[Extracted data entries]

+ + +

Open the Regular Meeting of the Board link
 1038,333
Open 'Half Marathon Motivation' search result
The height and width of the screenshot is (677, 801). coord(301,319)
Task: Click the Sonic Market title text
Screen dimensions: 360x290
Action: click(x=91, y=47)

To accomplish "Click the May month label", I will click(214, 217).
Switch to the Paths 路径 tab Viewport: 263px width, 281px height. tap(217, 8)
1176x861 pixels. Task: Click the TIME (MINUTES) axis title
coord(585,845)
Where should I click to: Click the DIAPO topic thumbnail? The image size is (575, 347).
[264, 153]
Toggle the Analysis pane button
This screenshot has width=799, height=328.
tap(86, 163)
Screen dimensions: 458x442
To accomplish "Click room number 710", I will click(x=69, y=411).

+ + +

• WHAT TO DO
Return all of the entries exactly as written.

• THE COMPLETED TASK
Open the Regular Meeting of the Board link
 1038,333
Open 'Half Marathon Motivation' search result
The height and width of the screenshot is (677, 801). coord(301,319)
Task: Click the Sonic Market title text
Screen dimensions: 360x290
Action: click(x=91, y=47)

To accomplish "Click the May month label", I will click(214, 217).
Switch to the Paths 路径 tab Viewport: 263px width, 281px height. tap(217, 8)
1176x861 pixels. Task: Click the TIME (MINUTES) axis title
coord(585,845)
Where should I click to: Click the DIAPO topic thumbnail? The image size is (575, 347).
[264, 153]
Toggle the Analysis pane button
This screenshot has width=799, height=328.
tap(86, 163)
Screen dimensions: 458x442
To accomplish "Click room number 710", I will click(x=69, y=411).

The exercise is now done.